> What needs to be done
Reproduce every record below, character by character.

> Material for the task

◆ ◆ ◆ ◆ ◆ ◆ ◆

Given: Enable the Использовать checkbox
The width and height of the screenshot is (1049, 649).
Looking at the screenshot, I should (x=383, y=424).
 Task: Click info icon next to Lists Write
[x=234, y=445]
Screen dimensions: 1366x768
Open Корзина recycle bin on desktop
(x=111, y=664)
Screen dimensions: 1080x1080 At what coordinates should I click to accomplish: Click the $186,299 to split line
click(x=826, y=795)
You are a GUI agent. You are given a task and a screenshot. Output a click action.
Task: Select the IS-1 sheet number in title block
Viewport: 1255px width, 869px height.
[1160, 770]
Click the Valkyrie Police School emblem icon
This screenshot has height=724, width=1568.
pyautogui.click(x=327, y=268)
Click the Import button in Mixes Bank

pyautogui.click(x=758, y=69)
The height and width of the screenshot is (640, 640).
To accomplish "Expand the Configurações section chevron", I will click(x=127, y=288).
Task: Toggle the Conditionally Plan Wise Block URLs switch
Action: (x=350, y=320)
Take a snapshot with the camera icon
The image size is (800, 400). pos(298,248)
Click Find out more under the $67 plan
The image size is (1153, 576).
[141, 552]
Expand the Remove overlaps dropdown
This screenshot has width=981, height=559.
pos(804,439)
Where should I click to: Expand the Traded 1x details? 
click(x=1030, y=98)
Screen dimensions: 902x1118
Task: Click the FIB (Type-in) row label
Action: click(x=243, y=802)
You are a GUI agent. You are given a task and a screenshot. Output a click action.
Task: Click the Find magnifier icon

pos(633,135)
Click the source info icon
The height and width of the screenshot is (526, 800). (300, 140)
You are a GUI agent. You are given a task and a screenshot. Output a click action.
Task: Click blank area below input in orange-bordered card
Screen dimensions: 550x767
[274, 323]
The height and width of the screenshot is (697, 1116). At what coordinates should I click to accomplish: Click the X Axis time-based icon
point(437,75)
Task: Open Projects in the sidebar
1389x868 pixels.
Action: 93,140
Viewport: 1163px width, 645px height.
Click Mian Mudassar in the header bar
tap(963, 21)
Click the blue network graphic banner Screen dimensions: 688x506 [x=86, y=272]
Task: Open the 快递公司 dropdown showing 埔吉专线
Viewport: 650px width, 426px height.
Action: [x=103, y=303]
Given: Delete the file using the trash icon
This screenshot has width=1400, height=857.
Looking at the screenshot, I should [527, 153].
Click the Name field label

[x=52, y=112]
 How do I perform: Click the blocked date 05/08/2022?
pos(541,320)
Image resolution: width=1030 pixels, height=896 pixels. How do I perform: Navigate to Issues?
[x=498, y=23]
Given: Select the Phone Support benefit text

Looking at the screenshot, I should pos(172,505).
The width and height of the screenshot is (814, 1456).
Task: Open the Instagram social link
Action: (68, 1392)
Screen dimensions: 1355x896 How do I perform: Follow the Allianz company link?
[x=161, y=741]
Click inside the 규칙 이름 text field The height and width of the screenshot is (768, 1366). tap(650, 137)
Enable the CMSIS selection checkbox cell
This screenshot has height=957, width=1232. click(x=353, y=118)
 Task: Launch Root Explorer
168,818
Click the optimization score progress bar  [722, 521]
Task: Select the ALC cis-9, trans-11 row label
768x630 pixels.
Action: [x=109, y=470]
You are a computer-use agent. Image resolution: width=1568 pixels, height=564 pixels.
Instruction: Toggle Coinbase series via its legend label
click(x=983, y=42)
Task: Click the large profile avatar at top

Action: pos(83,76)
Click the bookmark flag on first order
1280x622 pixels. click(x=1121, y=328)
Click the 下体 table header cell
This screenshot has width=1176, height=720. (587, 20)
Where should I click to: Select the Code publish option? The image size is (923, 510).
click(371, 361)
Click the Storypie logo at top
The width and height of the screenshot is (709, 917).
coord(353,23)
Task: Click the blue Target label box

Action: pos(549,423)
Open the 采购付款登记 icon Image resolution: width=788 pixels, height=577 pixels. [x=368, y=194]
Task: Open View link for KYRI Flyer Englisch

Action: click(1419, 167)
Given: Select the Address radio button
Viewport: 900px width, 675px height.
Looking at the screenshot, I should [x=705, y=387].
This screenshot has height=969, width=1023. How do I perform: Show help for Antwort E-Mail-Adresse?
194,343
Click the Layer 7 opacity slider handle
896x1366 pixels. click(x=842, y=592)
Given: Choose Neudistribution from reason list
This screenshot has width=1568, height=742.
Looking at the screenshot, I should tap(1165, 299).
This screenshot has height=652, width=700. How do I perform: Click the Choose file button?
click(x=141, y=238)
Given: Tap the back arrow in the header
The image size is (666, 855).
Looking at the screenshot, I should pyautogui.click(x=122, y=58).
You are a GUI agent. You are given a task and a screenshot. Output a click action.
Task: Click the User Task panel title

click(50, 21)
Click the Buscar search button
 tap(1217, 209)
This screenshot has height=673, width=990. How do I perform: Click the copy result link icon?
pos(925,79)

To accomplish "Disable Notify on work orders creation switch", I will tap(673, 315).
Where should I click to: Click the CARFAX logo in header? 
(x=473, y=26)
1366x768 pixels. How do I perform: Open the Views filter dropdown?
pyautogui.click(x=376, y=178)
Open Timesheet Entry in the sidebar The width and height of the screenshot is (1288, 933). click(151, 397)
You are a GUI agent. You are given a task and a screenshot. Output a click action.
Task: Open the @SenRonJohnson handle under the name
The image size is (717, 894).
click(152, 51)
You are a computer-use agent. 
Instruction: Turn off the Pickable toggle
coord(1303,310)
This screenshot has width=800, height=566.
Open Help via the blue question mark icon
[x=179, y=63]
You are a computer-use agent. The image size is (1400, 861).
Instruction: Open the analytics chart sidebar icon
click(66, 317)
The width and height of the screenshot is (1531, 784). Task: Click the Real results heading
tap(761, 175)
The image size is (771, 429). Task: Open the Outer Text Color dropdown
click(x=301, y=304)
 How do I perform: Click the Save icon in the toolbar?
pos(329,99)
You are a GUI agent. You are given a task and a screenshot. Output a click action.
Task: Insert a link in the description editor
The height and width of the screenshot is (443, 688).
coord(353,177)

◆ ◆ ◆ ◆ ◆ ◆ ◆

> Solution to this exercise
Given: Enable the Использовать checkbox
The width and height of the screenshot is (1049, 649).
Looking at the screenshot, I should (x=383, y=424).
 Task: Click info icon next to Lists Write
[x=234, y=445]
Screen dimensions: 1366x768
Open Корзина recycle bin on desktop
(x=111, y=664)
Screen dimensions: 1080x1080 At what coordinates should I click to accomplish: Click the $186,299 to split line
click(x=826, y=795)
You are a GUI agent. You are given a task and a screenshot. Output a click action.
Task: Select the IS-1 sheet number in title block
Viewport: 1255px width, 869px height.
[1160, 770]
Click the Valkyrie Police School emblem icon
This screenshot has height=724, width=1568.
pyautogui.click(x=327, y=268)
Click the Import button in Mixes Bank

pyautogui.click(x=758, y=69)
The height and width of the screenshot is (640, 640).
To accomplish "Expand the Configurações section chevron", I will click(x=127, y=288).
Task: Toggle the Conditionally Plan Wise Block URLs switch
Action: (x=350, y=320)
Take a snapshot with the camera icon
The image size is (800, 400). pos(298,248)
Click Find out more under the $67 plan
The image size is (1153, 576).
[141, 552]
Expand the Remove overlaps dropdown
This screenshot has width=981, height=559.
pos(804,439)
Where should I click to: Expand the Traded 1x details? 
click(x=1030, y=98)
Screen dimensions: 902x1118
Task: Click the FIB (Type-in) row label
Action: click(x=243, y=802)
You are a GUI agent. You are given a task and a screenshot. Output a click action.
Task: Click the Find magnifier icon

pos(633,135)
Click the source info icon
The height and width of the screenshot is (526, 800). (300, 140)
You are a GUI agent. You are given a task and a screenshot. Output a click action.
Task: Click blank area below input in orange-bordered card
Screen dimensions: 550x767
[274, 323]
The height and width of the screenshot is (697, 1116). At what coordinates should I click to accomplish: Click the X Axis time-based icon
point(437,75)
Task: Open Projects in the sidebar
1389x868 pixels.
Action: 93,140
Viewport: 1163px width, 645px height.
Click Mian Mudassar in the header bar
tap(963, 21)
Click the blue network graphic banner Screen dimensions: 688x506 [x=86, y=272]
Task: Open the 快递公司 dropdown showing 埔吉专线
Viewport: 650px width, 426px height.
Action: [x=103, y=303]
Given: Delete the file using the trash icon
This screenshot has width=1400, height=857.
Looking at the screenshot, I should [527, 153].
Click the Name field label

[x=52, y=112]
 How do I perform: Click the blocked date 05/08/2022?
pos(541,320)
Image resolution: width=1030 pixels, height=896 pixels. How do I perform: Navigate to Issues?
[x=498, y=23]
Given: Select the Phone Support benefit text

Looking at the screenshot, I should pos(172,505).
The width and height of the screenshot is (814, 1456).
Task: Open the Instagram social link
Action: (68, 1392)
Screen dimensions: 1355x896 How do I perform: Follow the Allianz company link?
[x=161, y=741]
Click inside the 규칙 이름 text field The height and width of the screenshot is (768, 1366). tap(650, 137)
Enable the CMSIS selection checkbox cell
This screenshot has height=957, width=1232. click(x=353, y=118)
 Task: Launch Root Explorer
168,818
Click the optimization score progress bar  [722, 521]
Task: Select the ALC cis-9, trans-11 row label
768x630 pixels.
Action: [x=109, y=470]
You are a computer-use agent. Image resolution: width=1568 pixels, height=564 pixels.
Instruction: Toggle Coinbase series via its legend label
click(x=983, y=42)
Task: Click the large profile avatar at top

Action: pos(83,76)
Click the bookmark flag on first order
1280x622 pixels. click(x=1121, y=328)
Click the 下体 table header cell
This screenshot has width=1176, height=720. (587, 20)
Where should I click to: Select the Code publish option? The image size is (923, 510).
click(371, 361)
Click the Storypie logo at top
The width and height of the screenshot is (709, 917).
coord(353,23)
Task: Click the blue Target label box

Action: pos(549,423)
Open the 采购付款登记 icon Image resolution: width=788 pixels, height=577 pixels. [x=368, y=194]
Task: Open View link for KYRI Flyer Englisch

Action: click(1419, 167)
Given: Select the Address radio button
Viewport: 900px width, 675px height.
Looking at the screenshot, I should [x=705, y=387].
This screenshot has height=969, width=1023. How do I perform: Show help for Antwort E-Mail-Adresse?
194,343
Click the Layer 7 opacity slider handle
896x1366 pixels. click(x=842, y=592)
Given: Choose Neudistribution from reason list
This screenshot has width=1568, height=742.
Looking at the screenshot, I should tap(1165, 299).
This screenshot has height=652, width=700. How do I perform: Click the Choose file button?
click(x=141, y=238)
Given: Tap the back arrow in the header
The image size is (666, 855).
Looking at the screenshot, I should pyautogui.click(x=122, y=58).
You are a GUI agent. You are given a task and a screenshot. Output a click action.
Task: Click the User Task panel title

click(50, 21)
Click the Buscar search button
 tap(1217, 209)
This screenshot has height=673, width=990. How do I perform: Click the copy result link icon?
pos(925,79)

To accomplish "Disable Notify on work orders creation switch", I will tap(673, 315).
Where should I click to: Click the CARFAX logo in header? 
(x=473, y=26)
1366x768 pixels. How do I perform: Open the Views filter dropdown?
pyautogui.click(x=376, y=178)
Open Timesheet Entry in the sidebar The width and height of the screenshot is (1288, 933). click(151, 397)
You are a GUI agent. You are given a task and a screenshot. Output a click action.
Task: Open the @SenRonJohnson handle under the name
The image size is (717, 894).
click(152, 51)
You are a computer-use agent. 
Instruction: Turn off the Pickable toggle
coord(1303,310)
This screenshot has width=800, height=566.
Open Help via the blue question mark icon
[x=179, y=63]
You are a computer-use agent. The image size is (1400, 861).
Instruction: Open the analytics chart sidebar icon
click(66, 317)
The width and height of the screenshot is (1531, 784). Task: Click the Real results heading
tap(761, 175)
The image size is (771, 429). Task: Open the Outer Text Color dropdown
click(x=301, y=304)
 How do I perform: Click the Save icon in the toolbar?
pos(329,99)
You are a GUI agent. You are given a task and a screenshot. Output a click action.
Task: Insert a link in the description editor
The height and width of the screenshot is (443, 688).
coord(353,177)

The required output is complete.